Top broker tipping Amcor Limited (ASX:AMC) to outperform through reporting season

The share price of Amcor Limited (ASX: AMC) could be poised to run ahead of the market over the next two months if Morgan Stanley’s prediction is on the money.

The broker believes there is a 60%-70% chance that shares in the global packaging company will outpace the S&P/ASX 200 (Index:^AXJO) (ASX: XJO) index over the period as the company has turned a corner following its disappointing FY18 performance.

Some investors may be sitting up and noticing with the stock rising 0.4% to $15.12 in lunchtime trade when the top 200 stock index is up 0.2%.

“In constant currency terms, we forecast EBIT [earnings before interest and tax] growth to accelerate from ~0% in FY18e to ~8% in FY19e,” said Morgan Stanley.

“With the stock trading at a ~25% discount to the ASX200 Industrials ex Financials, well below its five-year average of ~7%, we do not believe this is reflected in the current valuation.”

The stock hasn’t been this cheap on a relative basis in nearly 10 years.
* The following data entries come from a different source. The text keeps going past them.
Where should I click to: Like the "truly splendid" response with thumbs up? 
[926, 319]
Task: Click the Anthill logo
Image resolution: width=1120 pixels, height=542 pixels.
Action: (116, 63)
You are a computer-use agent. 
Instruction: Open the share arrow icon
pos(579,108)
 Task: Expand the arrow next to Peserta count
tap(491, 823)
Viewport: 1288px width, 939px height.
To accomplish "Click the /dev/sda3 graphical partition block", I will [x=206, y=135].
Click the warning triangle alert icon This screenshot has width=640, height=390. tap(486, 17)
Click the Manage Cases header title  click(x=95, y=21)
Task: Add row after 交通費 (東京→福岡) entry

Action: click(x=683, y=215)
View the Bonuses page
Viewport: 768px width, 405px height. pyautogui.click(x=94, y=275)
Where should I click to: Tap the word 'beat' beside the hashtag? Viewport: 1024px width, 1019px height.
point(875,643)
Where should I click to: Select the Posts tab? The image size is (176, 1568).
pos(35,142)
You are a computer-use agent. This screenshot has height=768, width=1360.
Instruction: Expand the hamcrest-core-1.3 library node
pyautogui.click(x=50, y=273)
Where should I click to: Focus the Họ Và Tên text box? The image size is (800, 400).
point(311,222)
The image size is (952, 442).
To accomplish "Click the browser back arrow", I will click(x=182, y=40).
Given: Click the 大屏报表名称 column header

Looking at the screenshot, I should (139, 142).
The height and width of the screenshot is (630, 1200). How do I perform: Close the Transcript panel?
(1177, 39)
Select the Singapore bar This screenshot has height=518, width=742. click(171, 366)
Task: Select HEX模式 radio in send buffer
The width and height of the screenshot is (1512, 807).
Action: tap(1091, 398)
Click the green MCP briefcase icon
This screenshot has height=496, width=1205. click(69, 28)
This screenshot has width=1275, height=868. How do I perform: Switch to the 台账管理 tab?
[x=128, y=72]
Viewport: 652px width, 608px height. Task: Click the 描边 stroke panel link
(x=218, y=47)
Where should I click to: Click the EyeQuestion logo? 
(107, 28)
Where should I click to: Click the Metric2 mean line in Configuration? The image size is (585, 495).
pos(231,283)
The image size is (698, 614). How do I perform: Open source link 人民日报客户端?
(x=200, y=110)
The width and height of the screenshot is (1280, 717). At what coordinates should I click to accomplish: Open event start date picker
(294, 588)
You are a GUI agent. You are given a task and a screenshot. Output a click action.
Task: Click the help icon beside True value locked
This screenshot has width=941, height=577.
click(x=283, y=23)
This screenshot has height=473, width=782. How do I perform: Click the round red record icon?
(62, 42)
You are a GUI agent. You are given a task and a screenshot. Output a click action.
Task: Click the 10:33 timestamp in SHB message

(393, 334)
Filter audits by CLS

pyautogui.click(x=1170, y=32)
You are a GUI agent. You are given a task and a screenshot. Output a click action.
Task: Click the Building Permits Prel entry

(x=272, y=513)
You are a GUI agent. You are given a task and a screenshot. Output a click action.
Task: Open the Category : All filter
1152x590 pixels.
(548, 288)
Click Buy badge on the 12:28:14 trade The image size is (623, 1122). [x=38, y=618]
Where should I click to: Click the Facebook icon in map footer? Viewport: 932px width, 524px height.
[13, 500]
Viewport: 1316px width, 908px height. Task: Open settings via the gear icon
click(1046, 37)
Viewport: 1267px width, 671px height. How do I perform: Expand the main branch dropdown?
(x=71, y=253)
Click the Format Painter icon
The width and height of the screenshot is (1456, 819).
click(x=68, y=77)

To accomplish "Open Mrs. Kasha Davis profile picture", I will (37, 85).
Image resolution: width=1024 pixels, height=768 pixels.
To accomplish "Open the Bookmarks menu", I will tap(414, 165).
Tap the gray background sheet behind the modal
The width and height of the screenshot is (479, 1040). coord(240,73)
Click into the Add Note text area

The attractive valuation of Amcor may become more obvious to the market when it reports its full-year results next month with the broker upgrading the stock to “overweight” from “equal-weight” and lifting its price target by $1 to $15.80 per share.

The potential turn in sentiment would be a welcome change with the stock falling 1.4% over the past 12-months with the ASX 200 index up 10%.

Investors had shunned the stock as rising raw materials costs, challenges in the North American beverage market, tough trading conditions in Latin America and a fall in tobacco volumes in emerging markets dragged on its profits.

But most of these headwinds are easing and any commentary from management to support this view will help trigger a re-rating in the stock.

The rising US dollar to the Aussie will provide an additional boost to Amor’s bottom line as well when the company converts its US currency income into Australian dollars.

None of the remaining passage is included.